Тем не менее, как-то, на дороге резонирует. Несмотря на отсутствие расстояния или из-за этого, романтика движения через обширные пространства имеет место в чешской культуре. Некоторые из моих самых ранних воспоминаний - пение песен о романтической идее «Уходить на Запад». Существуют чешские песни об Эль-Пасо, Джонни Кэше и Эль-Дорадо и крытых вагонах, хотя для авторов или переводчиков этих песен Америка была всего лишь туманным идеалом на расстоянии.

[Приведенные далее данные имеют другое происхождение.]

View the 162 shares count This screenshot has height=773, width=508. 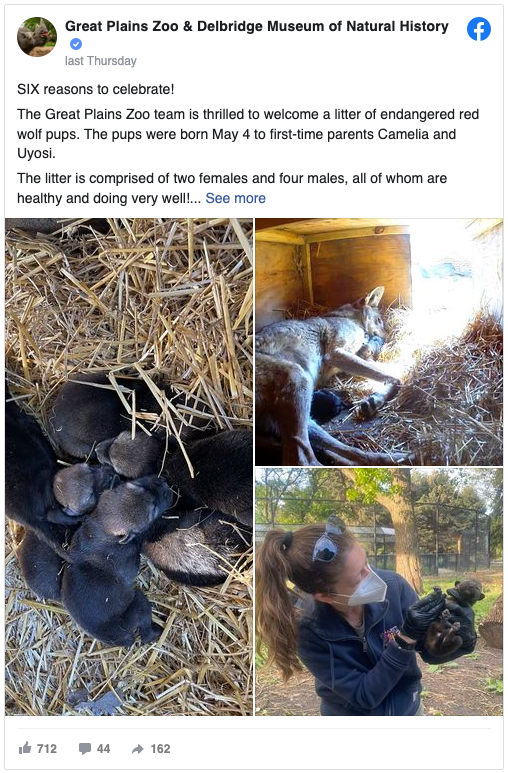160,749
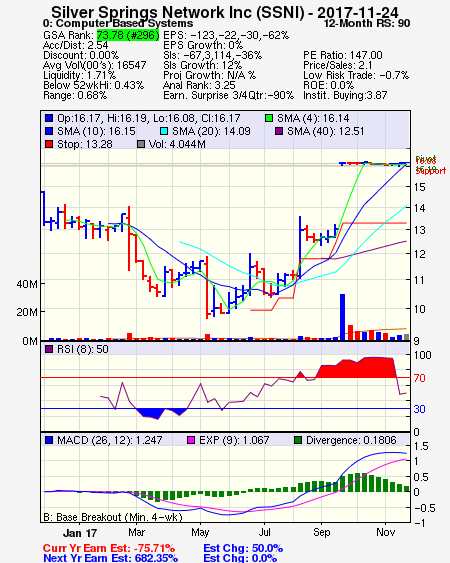This screenshot has width=450, height=563.
Task: Click the purple RSI (8) legend swatch
Action: tap(49, 349)
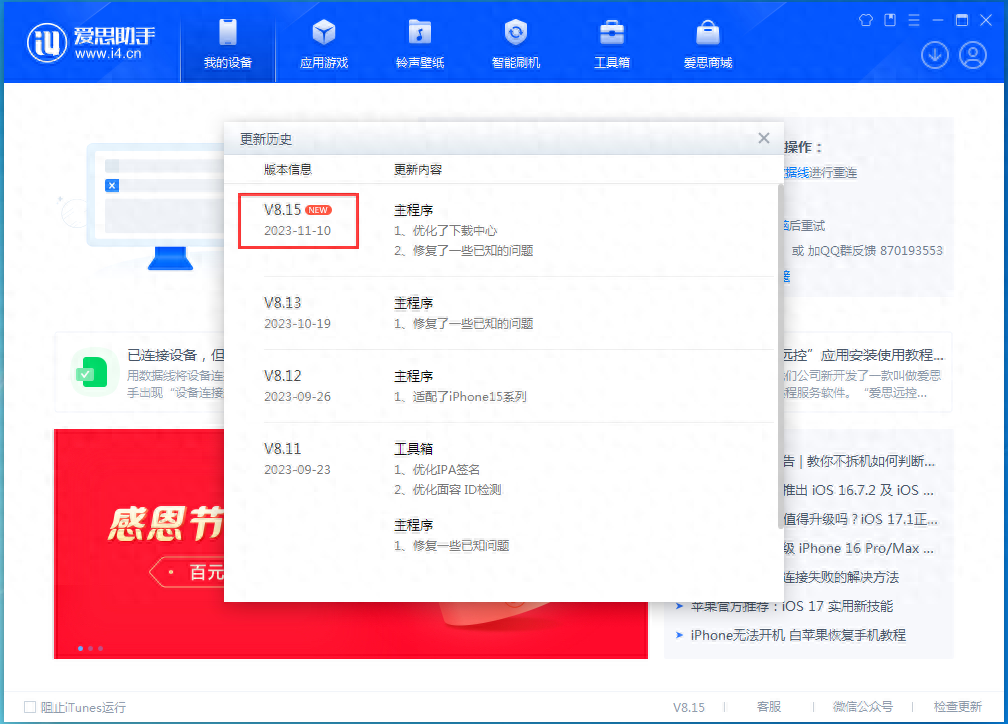1008x724 pixels.
Task: Click the bookmark icon in the title bar
Action: [x=889, y=19]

Моя любимая песня, когда мне было шесть лет, была повествованием об охоте на китов в Северном Ледовитом океане, не говоря уже о том, что Чешская Республика не имеет выхода к морю.

Мой папа сказал мне, что когда он читал «В дороге», он вполне ожидал, что будет жить и умирать на коммунистическом востоке. В 1978 году казалось, что Флагстафф, Туларе и Цинциннати останутся для него именами на карте. Но мои соотечественники, тем не менее, пели бы о них песни и поднимались на словацкие горы, если не могли добраться до Сьерра-Невады, и уходили из городов, чтобы побродить по лесам сельской местности, где банальность повседневности и притеснение правящих вечеринка не могла достать их. Тридцать четыре года спустя старая хрупкая книга на моей книжной полке является свидетельством этого резонанса.